Two of the JA fellows in the inaugural executive leadership course are Tin May Yu Aung from Myanmar and Daykin Harohau from Solomon Islands.
The road from her birthplace, the old royal capital Mandalay, to PhD study at UNE has been a long one for Tin May Yu Aung, or Yu, as she likes to be called. The fifteenth of 17 children, Aung finished high school in 1991 with a science specialisation. In Myanmar, students entering high school must choose either a science or arts stream, and this determines what tertiary institutions they can attend. Entrance scores for university vary according to gender: in the year Yu applied, entry to medicine or engineering required scores of 405 for male students and 420 for female applicants.
‘I didn’t know anything about agriculture when I applied to the Institute of Agriculture to study for my bachelor degree,’ Aung says. ‘I hadn’t seen a paddy plant, even though rice is our staple food.’ The prospect of joining Yezin Agricultural University’s teaching staff after graduation was a strong motivation to become involved in agricultural research for Aung. She lectured in horticulture and floriculture at the university, becoming involved in ACIAR Mylive project (ASEM-2011-043), until she came to Australia to further her study.

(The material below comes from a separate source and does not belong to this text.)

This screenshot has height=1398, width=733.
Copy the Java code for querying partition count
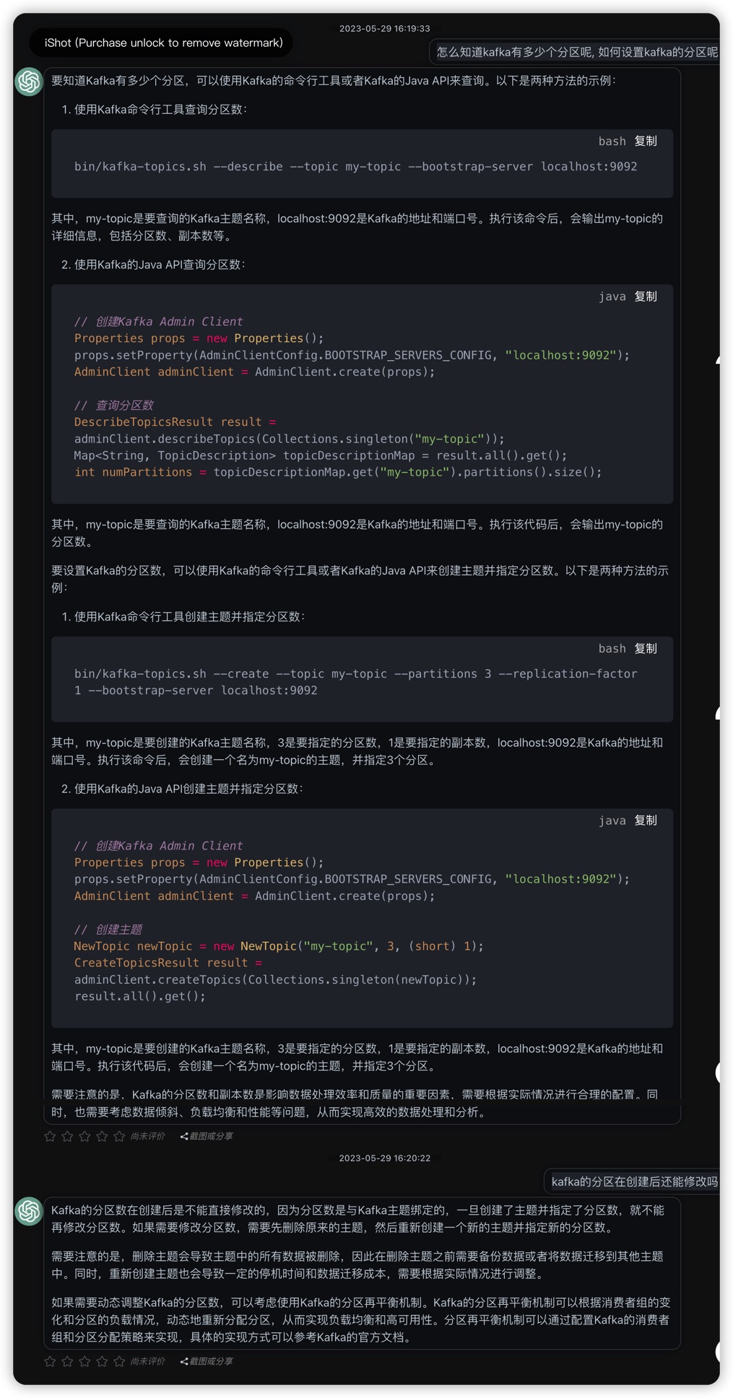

For Aung, being a JA fellow ‘means everything’. Academically and culturally, she feels her horizons have broadened. With Australia’s multicultural mix of students, ‘I can learn about other cultures’ traditions and customs, and I have the chance to be part of the amazing Australian academic culture that is so totally different to ours. My research capacity is growing because of the well-equipped learning environment, advanced technology and qualified supervisors and advisors at UNE.’ Aung says she is looking forward to the executive leadership program to develop her skills in leadership, intrepreneurship and business, so that in turn she can foster these in future young leaders at Yezin Agricultural University on her return to Myanmar.
For Daykin Harohau, the executive leadership course will be an opportunity to build on what he describes as fairly fundamental management skills.
Harohau, the oldest of five children, lives in the province of Malaita in Solomon Islands. He has a longstanding passion for marine science, and completed his undergraduate degree in the subject at the University of the South Pacific in Fiji in 2010. Getting a job after graduation was not easy for Harohau, like many young Solomon Islanders. ‘Most of my friends couldn’t get the jobs they were trained for at university,’ he says, ‘but I was lucky’. After six months without work, he became a part-time research assistant with WorldFish in Honiara, working on a European Union–funded project on the economic valuation of coral reef ecosystem services in Solomon Islands.
In 2012, that became a full-time permanent position, including work on an ACIAR project on inland aquaculture in Solomon Islands. One thing led to another, and in June 2016 he was awarded a JAF to begin his masters at James Cook University in northern Queensland on inland aquaculture in Solomon Islands, particularly the social aspects of tilapia farming. Stocking aquaculture ponds with tilapia gives rural Solomon Islanders greater dietary diversity, as well as potential income. He has now upgraded this research to a PhD.
Harohau is looking forward to the program in 2019–20 as the bulk of his leadership experience so far has been through trial and error on the job. He confesses that when he was thrown into managing a WorldFish project out in the field early on (and later managing an office of five staff), he had very little idea of what management was all about. He has since competed a one-week Crawford Fund leadership workshop, which was a ‘real eyeopener about the skills of management’, so the JAFel program will build on that foundation.